Installation


Prerequisites

skrl requires Python 3.6 or higher and the following libraries (they will be installed automatically):


Library Installation

Python Package Index (PyPI)

To install skrl with pip, execute:

pip install skrl

GitHub repository

Clone or download the library from its GitHub repository (https://github.com/Toni-SM/skrl)

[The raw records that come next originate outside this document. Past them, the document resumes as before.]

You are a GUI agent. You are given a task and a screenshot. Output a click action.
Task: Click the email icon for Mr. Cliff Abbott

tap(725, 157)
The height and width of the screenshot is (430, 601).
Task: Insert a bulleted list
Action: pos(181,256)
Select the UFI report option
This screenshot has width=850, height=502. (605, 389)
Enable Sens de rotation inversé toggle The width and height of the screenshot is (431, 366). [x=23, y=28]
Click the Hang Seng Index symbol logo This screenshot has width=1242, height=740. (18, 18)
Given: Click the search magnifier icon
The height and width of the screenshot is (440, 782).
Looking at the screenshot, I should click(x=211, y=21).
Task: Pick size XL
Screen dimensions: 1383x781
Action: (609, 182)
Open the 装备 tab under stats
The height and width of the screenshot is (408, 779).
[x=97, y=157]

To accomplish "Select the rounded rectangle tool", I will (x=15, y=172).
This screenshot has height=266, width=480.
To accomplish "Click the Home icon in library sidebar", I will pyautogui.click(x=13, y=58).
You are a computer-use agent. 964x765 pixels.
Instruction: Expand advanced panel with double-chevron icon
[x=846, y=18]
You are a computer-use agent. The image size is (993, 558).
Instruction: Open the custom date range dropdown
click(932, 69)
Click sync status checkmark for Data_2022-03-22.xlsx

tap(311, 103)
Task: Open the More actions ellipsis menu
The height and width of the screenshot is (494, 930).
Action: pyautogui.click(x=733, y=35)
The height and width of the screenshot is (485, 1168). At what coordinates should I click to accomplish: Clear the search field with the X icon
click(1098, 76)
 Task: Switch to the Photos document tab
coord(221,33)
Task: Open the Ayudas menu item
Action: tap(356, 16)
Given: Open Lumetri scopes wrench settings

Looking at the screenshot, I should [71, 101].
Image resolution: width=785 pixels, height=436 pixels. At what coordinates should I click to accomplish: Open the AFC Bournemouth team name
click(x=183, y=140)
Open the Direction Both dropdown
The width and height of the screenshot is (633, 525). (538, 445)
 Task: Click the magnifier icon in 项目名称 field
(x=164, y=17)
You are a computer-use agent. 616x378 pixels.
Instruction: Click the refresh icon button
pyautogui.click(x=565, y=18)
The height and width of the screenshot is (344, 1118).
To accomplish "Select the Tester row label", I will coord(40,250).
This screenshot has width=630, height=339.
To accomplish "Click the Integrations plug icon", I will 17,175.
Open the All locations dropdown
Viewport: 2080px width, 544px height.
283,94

git clone https://github.com/Toni-SM/skrl.git
cd skrl
  • Install in editable/development mode (links the package to its original location allowing any modifications to be reflected directly in its Python environment)

    pip install -e .
    
  • Install in the current Python site-packages directory (modifications to the code downloaded from GitHub will not be reflected in your Python environment)

    pip install .
    

Troubleshooting

To ask questions or discuss about the library visit skrl’s GitHub discussions

https://github.com/Toni-SM/skrl/discussions

Bug detection and/or correction, feature requests and everything else are more than welcome. Come on, open a new issue!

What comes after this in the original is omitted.